Kennedy wrote Wednesday's Supreme Court ruling that required the federal government to recognize same-sex marriages in the Defense of Marriage Act case. He dissented, however, in a separate decision the same day about Prop. 8. In that case, the majority ruled that ProtectMarriage and other initiative sponsors could not stand in the place of state officials to defend the measure in federal court.
The 9th Circuit normally waits 25 days before acting on a case just decided by the Supreme Court. But in a surprise move, a three-judge panel that included liberal jurist Stephen Reinhardt lifted a hold it had placed on a 2010 injunction ordering state officials to stop enforcing the gay marriage ban.
Couples from throughout the state have converged on San Francisco City Hall, believed to be the only government office in California issuing marriage licenses over the weekend.
In the first hour of business on Saturday morning alone, San Francisco officials issued about 100 marriage licenses. All told, 246 were granted and 188 couples were married on the first full day of legal, post-Prop. 8 weddings.
For some couples, Saturday offered a chance to make up for not having wed during brief windows in 2004, when more than 4,000 same-sex weddings were performed in San Francisco, and in 2008, when such unions were legal statewide before Prop. 8 was passed.
Sandy Palmer and Mary Dang piled into their white Prius in Los Alamitos and arrived at City Hall not long after sunrise Saturday.
They knew they couldn't get the crucial piece of paper over the weekend in Orange County, where they have lived together for 10 years. And they worried that the right to marry granted by the appeals court on Friday could be taken away again Monday morning.

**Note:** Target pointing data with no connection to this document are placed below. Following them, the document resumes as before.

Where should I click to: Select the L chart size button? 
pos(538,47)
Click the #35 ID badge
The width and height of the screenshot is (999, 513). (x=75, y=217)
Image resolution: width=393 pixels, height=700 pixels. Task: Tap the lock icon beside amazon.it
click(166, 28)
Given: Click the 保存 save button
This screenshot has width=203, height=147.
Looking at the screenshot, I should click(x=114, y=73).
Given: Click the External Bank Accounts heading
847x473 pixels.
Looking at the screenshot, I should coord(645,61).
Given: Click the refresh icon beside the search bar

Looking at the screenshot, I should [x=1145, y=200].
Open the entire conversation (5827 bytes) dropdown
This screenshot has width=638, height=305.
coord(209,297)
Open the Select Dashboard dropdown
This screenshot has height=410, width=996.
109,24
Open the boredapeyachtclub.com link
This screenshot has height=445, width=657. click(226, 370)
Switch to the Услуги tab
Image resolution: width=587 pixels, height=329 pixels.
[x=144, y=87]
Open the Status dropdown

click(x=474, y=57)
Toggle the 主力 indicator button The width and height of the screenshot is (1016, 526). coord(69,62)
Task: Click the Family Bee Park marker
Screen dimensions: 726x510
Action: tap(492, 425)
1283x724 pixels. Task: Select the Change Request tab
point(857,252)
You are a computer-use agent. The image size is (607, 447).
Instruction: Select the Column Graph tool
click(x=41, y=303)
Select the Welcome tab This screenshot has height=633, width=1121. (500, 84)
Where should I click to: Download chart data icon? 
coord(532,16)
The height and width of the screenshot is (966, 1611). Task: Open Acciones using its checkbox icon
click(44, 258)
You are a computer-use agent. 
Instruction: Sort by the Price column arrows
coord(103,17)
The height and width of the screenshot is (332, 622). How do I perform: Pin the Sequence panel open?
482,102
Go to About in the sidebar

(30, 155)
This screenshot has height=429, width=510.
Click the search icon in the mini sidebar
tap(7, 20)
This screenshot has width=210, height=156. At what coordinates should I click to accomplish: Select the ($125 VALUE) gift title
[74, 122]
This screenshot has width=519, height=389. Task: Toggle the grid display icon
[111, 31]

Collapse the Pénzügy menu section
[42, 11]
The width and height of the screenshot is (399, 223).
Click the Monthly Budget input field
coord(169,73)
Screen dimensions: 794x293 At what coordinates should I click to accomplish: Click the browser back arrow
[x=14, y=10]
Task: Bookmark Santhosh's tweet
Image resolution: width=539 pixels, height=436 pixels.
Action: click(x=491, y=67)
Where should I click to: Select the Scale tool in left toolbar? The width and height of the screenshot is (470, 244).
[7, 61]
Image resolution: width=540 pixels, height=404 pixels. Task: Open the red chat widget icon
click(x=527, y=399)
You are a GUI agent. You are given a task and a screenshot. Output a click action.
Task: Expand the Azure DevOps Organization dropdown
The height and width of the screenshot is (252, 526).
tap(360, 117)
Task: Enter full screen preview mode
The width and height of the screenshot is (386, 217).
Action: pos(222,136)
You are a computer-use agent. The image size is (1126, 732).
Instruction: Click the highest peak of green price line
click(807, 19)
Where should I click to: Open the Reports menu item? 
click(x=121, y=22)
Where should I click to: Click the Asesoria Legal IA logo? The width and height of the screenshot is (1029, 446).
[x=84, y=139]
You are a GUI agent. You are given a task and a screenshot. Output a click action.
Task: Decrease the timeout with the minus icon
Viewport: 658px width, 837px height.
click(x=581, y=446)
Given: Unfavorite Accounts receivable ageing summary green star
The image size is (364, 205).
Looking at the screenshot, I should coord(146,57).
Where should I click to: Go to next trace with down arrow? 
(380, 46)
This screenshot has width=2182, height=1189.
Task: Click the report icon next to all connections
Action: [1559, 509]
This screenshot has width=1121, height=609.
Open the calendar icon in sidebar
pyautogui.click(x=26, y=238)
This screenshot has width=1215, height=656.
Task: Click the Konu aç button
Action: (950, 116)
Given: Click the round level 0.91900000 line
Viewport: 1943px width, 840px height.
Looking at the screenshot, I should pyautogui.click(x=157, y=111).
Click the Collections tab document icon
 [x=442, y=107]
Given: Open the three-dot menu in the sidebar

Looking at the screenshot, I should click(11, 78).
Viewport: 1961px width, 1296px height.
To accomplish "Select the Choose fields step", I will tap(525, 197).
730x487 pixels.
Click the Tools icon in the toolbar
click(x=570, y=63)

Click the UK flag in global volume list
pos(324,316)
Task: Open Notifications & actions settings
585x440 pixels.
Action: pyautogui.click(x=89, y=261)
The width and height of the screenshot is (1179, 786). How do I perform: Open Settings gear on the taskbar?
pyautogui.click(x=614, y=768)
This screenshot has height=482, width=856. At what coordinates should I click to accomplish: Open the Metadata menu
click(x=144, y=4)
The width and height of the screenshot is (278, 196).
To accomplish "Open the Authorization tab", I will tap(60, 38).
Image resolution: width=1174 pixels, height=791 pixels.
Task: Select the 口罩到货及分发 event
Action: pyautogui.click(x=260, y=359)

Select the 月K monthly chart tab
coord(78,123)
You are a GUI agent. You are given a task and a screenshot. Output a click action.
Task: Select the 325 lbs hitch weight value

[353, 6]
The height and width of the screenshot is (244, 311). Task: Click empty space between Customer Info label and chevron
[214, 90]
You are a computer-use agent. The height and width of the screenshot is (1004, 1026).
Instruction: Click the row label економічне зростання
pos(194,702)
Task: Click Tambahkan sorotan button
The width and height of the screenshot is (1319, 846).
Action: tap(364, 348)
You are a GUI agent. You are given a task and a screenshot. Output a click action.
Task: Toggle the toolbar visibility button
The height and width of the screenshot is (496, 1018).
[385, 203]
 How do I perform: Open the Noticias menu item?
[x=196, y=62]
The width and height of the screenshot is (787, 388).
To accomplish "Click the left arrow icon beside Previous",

Hence the sleepless night, the moonlit sprint up Interstate 5, the 90-minute wait on the steps of City Hall as early morning traffic rushed by and the line for licenses swelled.
"We had a wedding in 2010," said Palmer, 33, describing a pirate-themed affair with swords and hats, friends and family. "It was amazing, but the legal piece was missing. I wanted to make this a part of my personal history, to grab the moment, be part of something special — not just for me, but for the country."